# INPUT DATA
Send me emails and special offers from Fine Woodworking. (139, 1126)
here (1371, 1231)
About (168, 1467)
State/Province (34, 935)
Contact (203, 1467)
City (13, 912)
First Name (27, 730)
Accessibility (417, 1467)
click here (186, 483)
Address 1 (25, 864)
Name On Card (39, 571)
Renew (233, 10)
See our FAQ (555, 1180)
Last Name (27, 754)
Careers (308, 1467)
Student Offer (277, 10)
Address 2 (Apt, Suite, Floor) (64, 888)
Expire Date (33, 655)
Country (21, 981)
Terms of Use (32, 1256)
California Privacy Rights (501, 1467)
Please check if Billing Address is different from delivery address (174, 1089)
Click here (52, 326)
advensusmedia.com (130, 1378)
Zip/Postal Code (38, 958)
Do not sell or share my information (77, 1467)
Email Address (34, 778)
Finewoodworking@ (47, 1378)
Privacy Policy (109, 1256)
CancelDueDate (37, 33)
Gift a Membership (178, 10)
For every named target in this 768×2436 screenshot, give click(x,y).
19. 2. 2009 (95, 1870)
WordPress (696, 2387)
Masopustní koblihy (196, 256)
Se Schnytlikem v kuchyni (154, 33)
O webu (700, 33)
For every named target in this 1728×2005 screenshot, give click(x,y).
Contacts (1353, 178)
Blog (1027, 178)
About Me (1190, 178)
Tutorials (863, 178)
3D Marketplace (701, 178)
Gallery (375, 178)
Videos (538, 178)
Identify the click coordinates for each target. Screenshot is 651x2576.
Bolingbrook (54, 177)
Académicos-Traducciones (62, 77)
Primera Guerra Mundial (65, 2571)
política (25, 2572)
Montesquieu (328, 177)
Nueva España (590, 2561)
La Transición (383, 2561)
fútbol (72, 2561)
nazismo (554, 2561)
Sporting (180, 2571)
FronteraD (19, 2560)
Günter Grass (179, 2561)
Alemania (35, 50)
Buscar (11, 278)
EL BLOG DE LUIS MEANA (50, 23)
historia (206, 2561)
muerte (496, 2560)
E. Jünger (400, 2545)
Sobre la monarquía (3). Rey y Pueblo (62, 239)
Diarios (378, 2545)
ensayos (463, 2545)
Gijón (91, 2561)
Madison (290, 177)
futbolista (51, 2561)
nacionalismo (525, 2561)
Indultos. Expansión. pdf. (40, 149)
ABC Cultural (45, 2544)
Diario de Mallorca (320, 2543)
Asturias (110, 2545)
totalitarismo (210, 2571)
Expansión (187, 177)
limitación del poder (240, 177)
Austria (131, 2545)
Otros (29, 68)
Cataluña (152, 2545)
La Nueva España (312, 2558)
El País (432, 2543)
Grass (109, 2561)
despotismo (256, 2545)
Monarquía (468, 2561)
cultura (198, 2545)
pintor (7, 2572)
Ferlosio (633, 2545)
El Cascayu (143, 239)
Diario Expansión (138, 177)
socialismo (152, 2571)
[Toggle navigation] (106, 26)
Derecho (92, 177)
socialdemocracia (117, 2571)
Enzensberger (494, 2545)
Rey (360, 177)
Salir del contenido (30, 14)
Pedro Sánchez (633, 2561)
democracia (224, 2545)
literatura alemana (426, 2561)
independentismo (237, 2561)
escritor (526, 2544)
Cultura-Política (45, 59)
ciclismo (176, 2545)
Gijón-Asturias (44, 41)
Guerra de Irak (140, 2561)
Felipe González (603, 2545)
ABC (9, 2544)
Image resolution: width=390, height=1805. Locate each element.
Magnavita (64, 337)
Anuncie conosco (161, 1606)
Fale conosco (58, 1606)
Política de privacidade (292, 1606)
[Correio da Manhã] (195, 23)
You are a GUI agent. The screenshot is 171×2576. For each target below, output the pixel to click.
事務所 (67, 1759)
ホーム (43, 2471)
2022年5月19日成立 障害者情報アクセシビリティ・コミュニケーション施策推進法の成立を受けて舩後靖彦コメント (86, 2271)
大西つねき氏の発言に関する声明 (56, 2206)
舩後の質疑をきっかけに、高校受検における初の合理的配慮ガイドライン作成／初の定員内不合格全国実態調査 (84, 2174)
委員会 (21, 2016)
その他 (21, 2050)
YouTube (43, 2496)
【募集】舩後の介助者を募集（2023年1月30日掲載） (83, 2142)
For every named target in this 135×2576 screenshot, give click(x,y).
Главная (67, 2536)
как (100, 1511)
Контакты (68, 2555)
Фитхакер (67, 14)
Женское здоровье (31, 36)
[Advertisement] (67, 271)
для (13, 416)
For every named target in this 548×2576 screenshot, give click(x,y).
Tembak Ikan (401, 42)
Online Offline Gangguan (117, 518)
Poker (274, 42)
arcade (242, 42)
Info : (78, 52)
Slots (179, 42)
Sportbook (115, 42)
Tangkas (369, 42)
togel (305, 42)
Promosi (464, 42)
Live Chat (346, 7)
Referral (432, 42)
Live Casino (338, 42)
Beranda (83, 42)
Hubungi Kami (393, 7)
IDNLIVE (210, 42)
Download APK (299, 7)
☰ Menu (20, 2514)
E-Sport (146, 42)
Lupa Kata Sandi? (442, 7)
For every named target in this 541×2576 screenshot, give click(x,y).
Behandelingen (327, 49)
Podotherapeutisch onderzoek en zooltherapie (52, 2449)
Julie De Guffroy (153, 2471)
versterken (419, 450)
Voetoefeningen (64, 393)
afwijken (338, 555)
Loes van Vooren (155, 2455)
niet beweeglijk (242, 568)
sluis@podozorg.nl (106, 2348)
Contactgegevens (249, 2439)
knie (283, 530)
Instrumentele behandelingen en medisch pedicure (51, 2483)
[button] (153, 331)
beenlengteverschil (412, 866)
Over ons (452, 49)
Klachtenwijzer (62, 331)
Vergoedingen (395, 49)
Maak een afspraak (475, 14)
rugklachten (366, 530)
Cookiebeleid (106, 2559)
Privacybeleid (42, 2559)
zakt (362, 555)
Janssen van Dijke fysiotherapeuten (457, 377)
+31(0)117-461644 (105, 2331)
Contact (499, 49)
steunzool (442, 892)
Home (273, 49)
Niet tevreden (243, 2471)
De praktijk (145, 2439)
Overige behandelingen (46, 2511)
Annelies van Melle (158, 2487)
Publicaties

# ABOUT THIS TASK
In full and without deviation, reproduce the entries above.

# RESULT FOR THIS EXERCISE
Send me emails and special offers from Fine Woodworking. (139, 1126)
here (1371, 1231)
About (168, 1467)
State/Province (34, 935)
Contact (203, 1467)
City (13, 912)
First Name (27, 730)
Accessibility (417, 1467)
click here (186, 483)
Address 1 (25, 864)
Name On Card (39, 571)
Renew (233, 10)
See our FAQ (555, 1180)
Last Name (27, 754)
Careers (308, 1467)
Student Offer (277, 10)
Address 2 (Apt, Suite, Floor) (64, 888)
Expire Date (33, 655)
Country (21, 981)
Terms of Use (32, 1256)
California Privacy Rights (501, 1467)
Please check if Billing Address is different from delivery address (174, 1089)
Click here (52, 326)
advensusmedia.com (130, 1378)
Zip/Postal Code (38, 958)
Do not sell or share my information (77, 1467)
Email Address (34, 778)
Finewoodworking@ (47, 1378)
Privacy Policy (109, 1256)
CancelDueDate (37, 33)
Gift a Membership (178, 10)
For every named target in this 768×2436 screenshot, give click(x,y).
19. 2. 2009 (95, 1870)
WordPress (696, 2387)
Masopustní koblihy (196, 256)
Se Schnytlikem v kuchyni (154, 33)
O webu (700, 33)
For every named target in this 1728×2005 screenshot, give click(x,y).
Contacts (1353, 178)
Blog (1027, 178)
About Me (1190, 178)
Tutorials (863, 178)
3D Marketplace (701, 178)
Gallery (375, 178)
Videos (538, 178)
Identify the click coordinates for each target. Screenshot is 651x2576.
Bolingbrook (54, 177)
Académicos-Traducciones (62, 77)
Primera Guerra Mundial (65, 2571)
política (25, 2572)
Montesquieu (328, 177)
Nueva España (590, 2561)
La Transición (383, 2561)
fútbol (72, 2561)
nazismo (554, 2561)
Sporting (180, 2571)
FronteraD (19, 2560)
Günter Grass (179, 2561)
Alemania (35, 50)
Buscar (11, 278)
EL BLOG DE LUIS MEANA (50, 23)
historia (206, 2561)
muerte (496, 2560)
E. Jünger (400, 2545)
Sobre la monarquía (3). Rey y Pueblo (62, 239)
Diarios (378, 2545)
ensayos (463, 2545)
Gijón (91, 2561)
Madison (290, 177)
futbolista (51, 2561)
nacionalismo (525, 2561)
Indultos. Expansión. pdf. (40, 149)
ABC Cultural (45, 2544)
Diario de Mallorca (320, 2543)
Asturias (110, 2545)
totalitarismo (210, 2571)
Expansión (187, 177)
limitación del poder (240, 177)
Austria (131, 2545)
Otros (29, 68)
Cataluña (152, 2545)
La Nueva España (312, 2558)
El País (432, 2543)
Grass (109, 2561)
despotismo (256, 2545)
Monarquía (468, 2561)
cultura (198, 2545)
pintor (7, 2572)
Ferlosio (633, 2545)
El Cascayu (143, 239)
Diario Expansión (138, 177)
socialismo (152, 2571)
[Toggle navigation] (106, 26)
Derecho (92, 177)
socialdemocracia (117, 2571)
Enzensberger (494, 2545)
Rey (360, 177)
Salir del contenido (30, 14)
Pedro Sánchez (633, 2561)
democracia (224, 2545)
literatura alemana (426, 2561)
independentismo (237, 2561)
escritor (526, 2544)
Cultura-Política (45, 59)
ciclismo (176, 2545)
Gijón-Asturias (44, 41)
Guerra de Irak (140, 2561)
Felipe González (603, 2545)
ABC (9, 2544)
Image resolution: width=390, height=1805. Locate each element.
Magnavita (64, 337)
Anuncie conosco (161, 1606)
Fale conosco (58, 1606)
Política de privacidade (292, 1606)
[Correio da Manhã] (195, 23)
You are a GUI agent. The screenshot is 171×2576. For each target below, output the pixel to click.
事務所 (67, 1759)
ホーム (43, 2471)
2022年5月19日成立 障害者情報アクセシビリティ・コミュニケーション施策推進法の成立を受けて舩後靖彦コメント (86, 2271)
大西つねき氏の発言に関する声明 (56, 2206)
舩後の質疑をきっかけに、高校受検における初の合理的配慮ガイドライン作成／初の定員内不合格全国実態調査 (84, 2174)
委員会 (21, 2016)
その他 (21, 2050)
YouTube (43, 2496)
【募集】舩後の介助者を募集（2023年1月30日掲載） (83, 2142)
For every named target in this 135×2576 screenshot, give click(x,y).
Главная (67, 2536)
как (100, 1511)
Контакты (68, 2555)
Фитхакер (67, 14)
Женское здоровье (31, 36)
[Advertisement] (67, 271)
для (13, 416)
For every named target in this 548×2576 screenshot, give click(x,y).
Tembak Ikan (401, 42)
Online Offline Gangguan (117, 518)
Poker (274, 42)
arcade (242, 42)
Info : (78, 52)
Slots (179, 42)
Sportbook (115, 42)
Tangkas (369, 42)
togel (305, 42)
Promosi (464, 42)
Live Chat (346, 7)
Referral (432, 42)
Live Casino (338, 42)
Beranda (83, 42)
Hubungi Kami (393, 7)
IDNLIVE (210, 42)
Download APK (299, 7)
☰ Menu (20, 2514)
E-Sport (146, 42)
Lupa Kata Sandi? (442, 7)
For every named target in this 541×2576 screenshot, give click(x,y).
Behandelingen (327, 49)
Podotherapeutisch onderzoek en zooltherapie (52, 2449)
Julie De Guffroy (153, 2471)
versterken (419, 450)
Voetoefeningen (64, 393)
afwijken (338, 555)
Loes van Vooren (155, 2455)
niet beweeglijk (242, 568)
sluis@podozorg.nl (106, 2348)
Contactgegevens (249, 2439)
knie (283, 530)
Instrumentele behandelingen en medisch pedicure (51, 2483)
[button] (153, 331)
beenlengteverschil (412, 866)
Over ons (452, 49)
Klachtenwijzer (62, 331)
Vergoedingen (395, 49)
Maak een afspraak (475, 14)
rugklachten (366, 530)
Cookiebeleid (106, 2559)
Privacybeleid (42, 2559)
zakt (362, 555)
Janssen van Dijke fysiotherapeuten (457, 377)
+31(0)117-461644 (105, 2331)
Contact (499, 49)
steunzool (442, 892)
Home (273, 49)
Niet tevreden (243, 2471)
De praktijk (145, 2439)
Overige behandelingen (46, 2511)
Annelies van Melle (158, 2487)
Publicaties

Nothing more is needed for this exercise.